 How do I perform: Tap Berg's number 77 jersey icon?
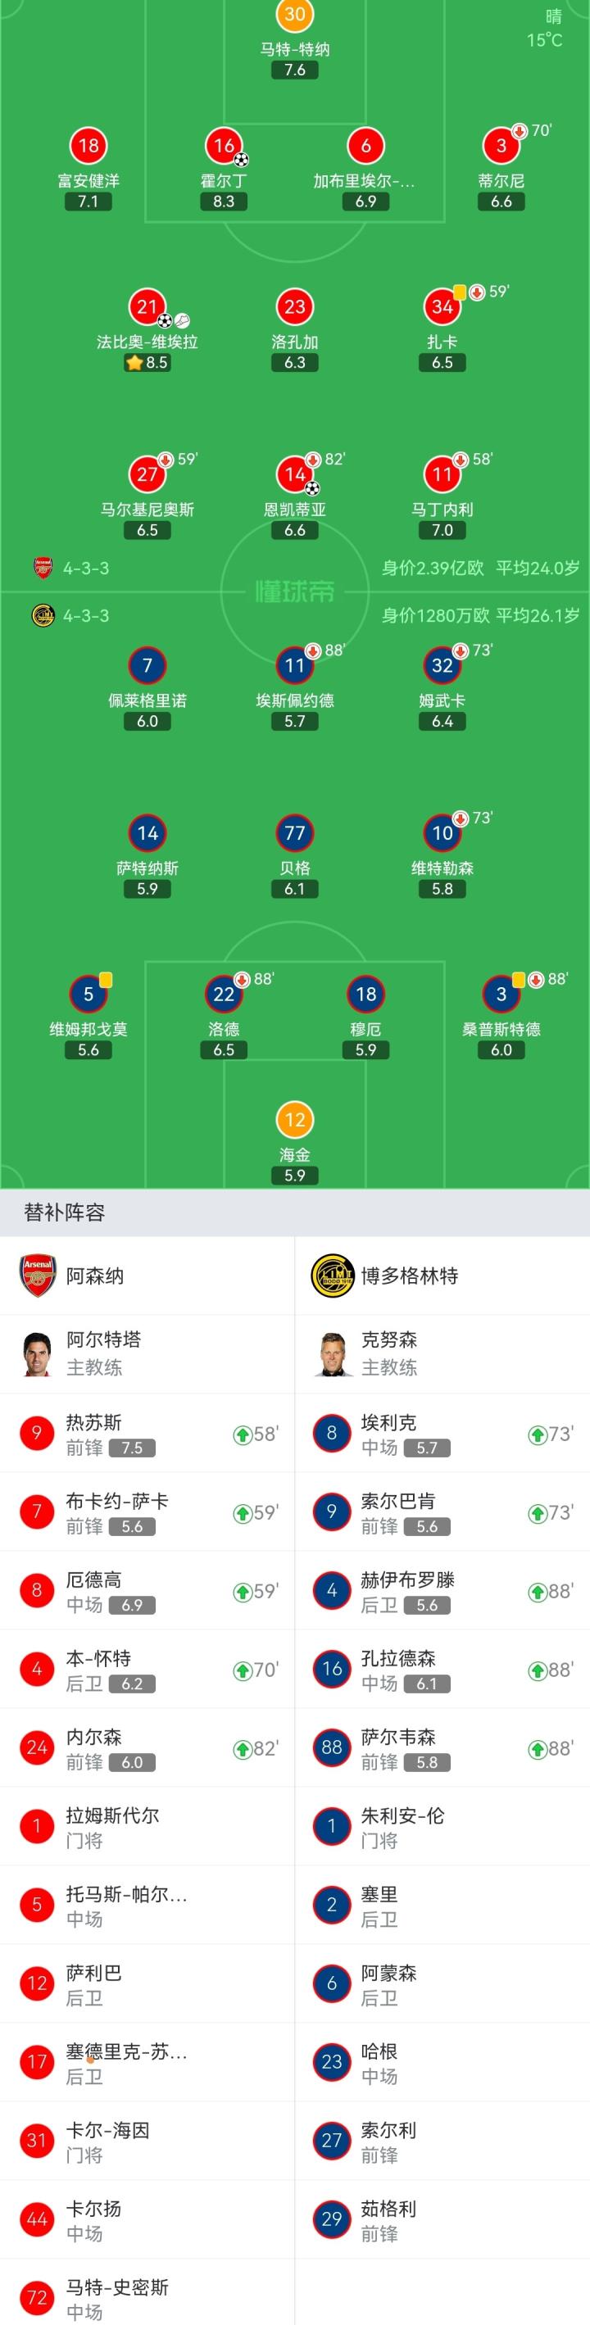[295, 833]
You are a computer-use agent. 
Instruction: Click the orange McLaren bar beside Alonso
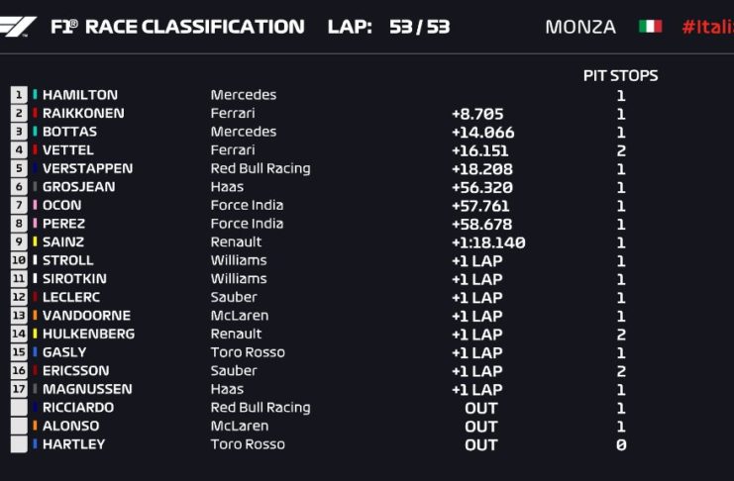(x=36, y=427)
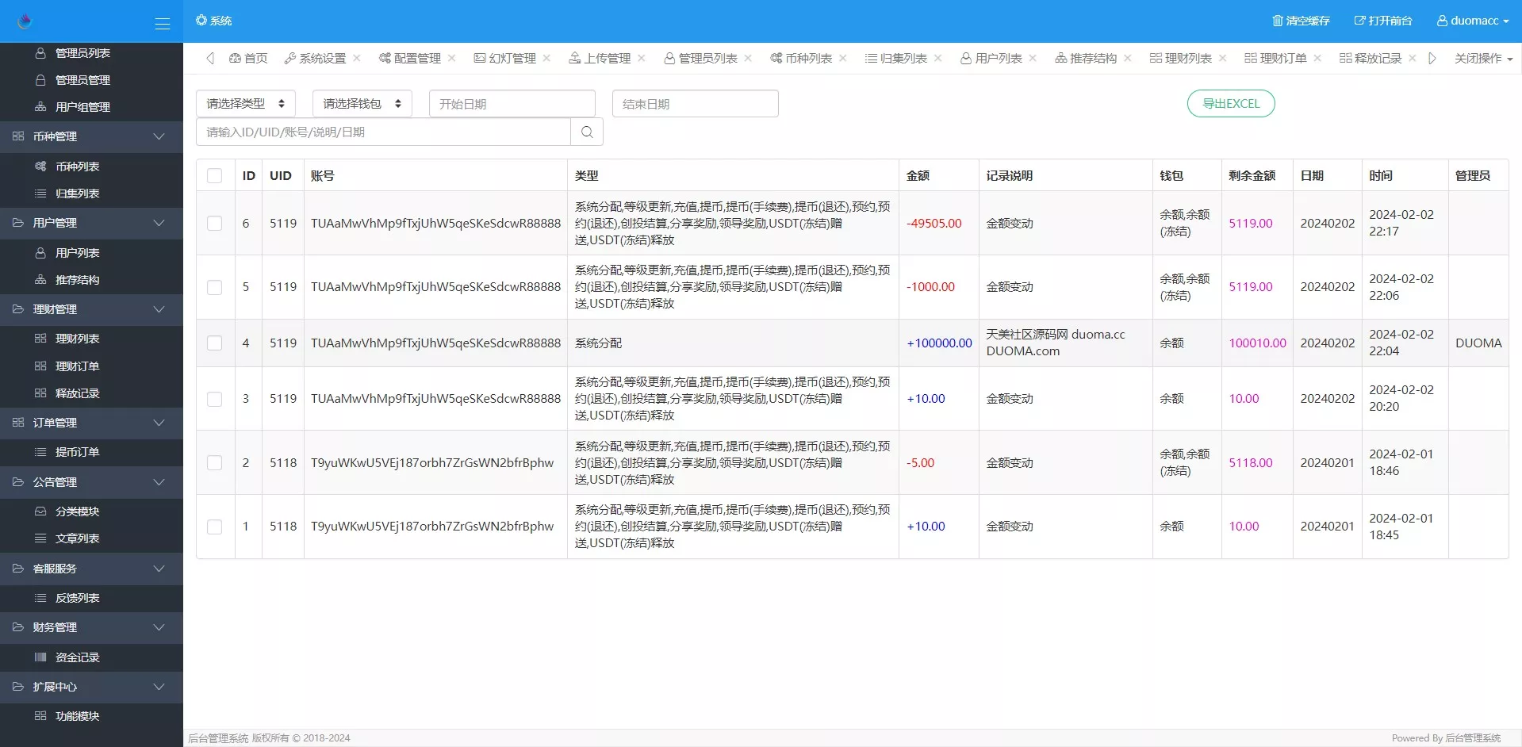Select the checkbox for record ID 4

pyautogui.click(x=215, y=343)
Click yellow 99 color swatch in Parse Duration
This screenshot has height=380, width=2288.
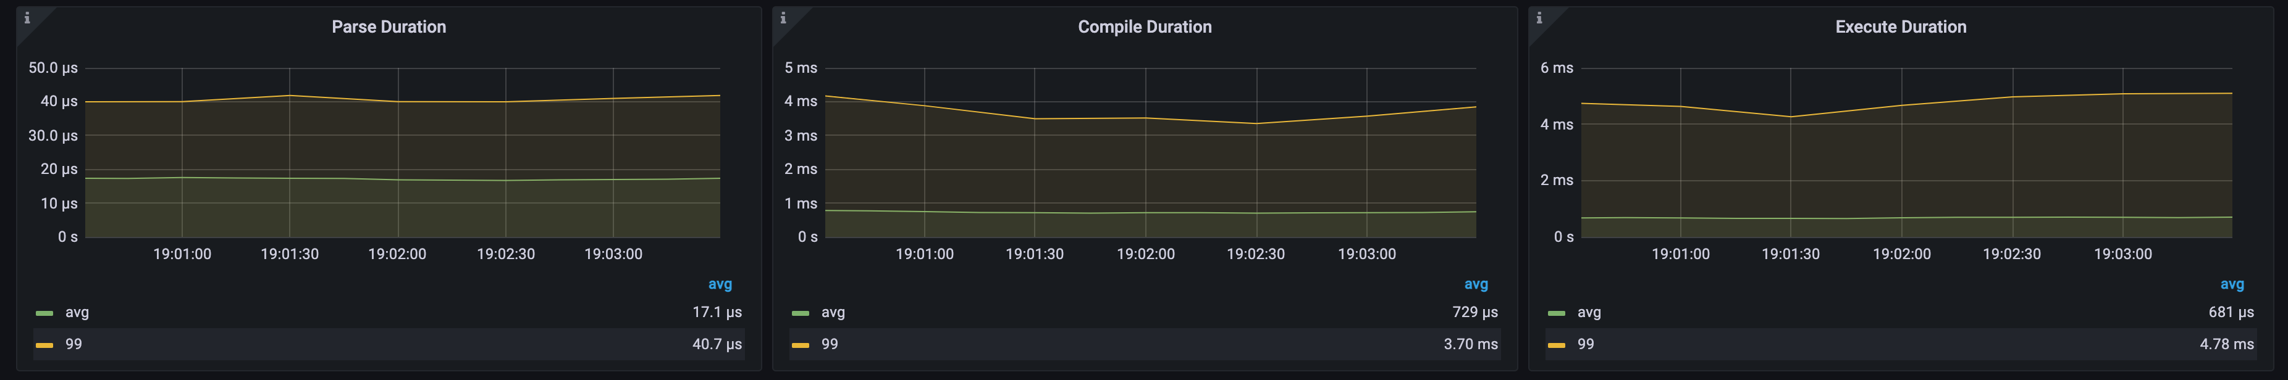[44, 345]

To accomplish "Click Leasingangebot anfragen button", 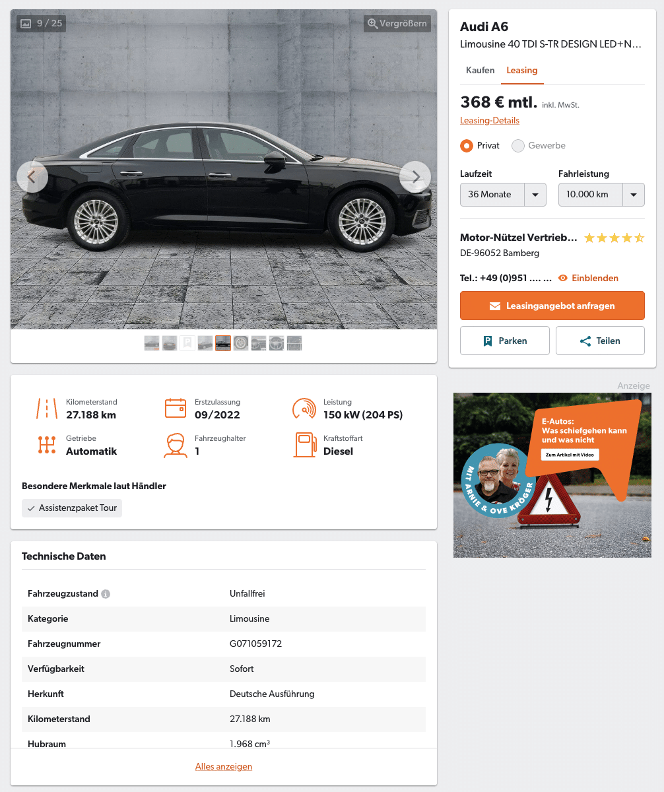I will [x=552, y=306].
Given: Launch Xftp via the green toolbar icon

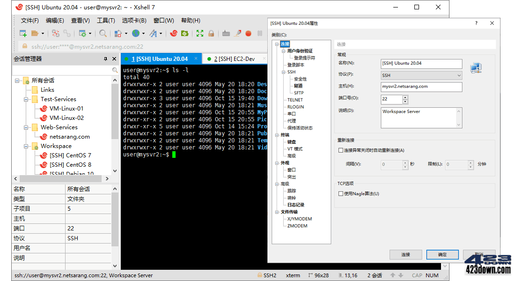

_ _ _ _ _

- [Task description]: Pull out every line of the records that contains the word "icon".

- [Written solution]:
 How do I perform: Tap Berg's number 77 jersey icon?
Given: Launch Xftp via the green toolbar icon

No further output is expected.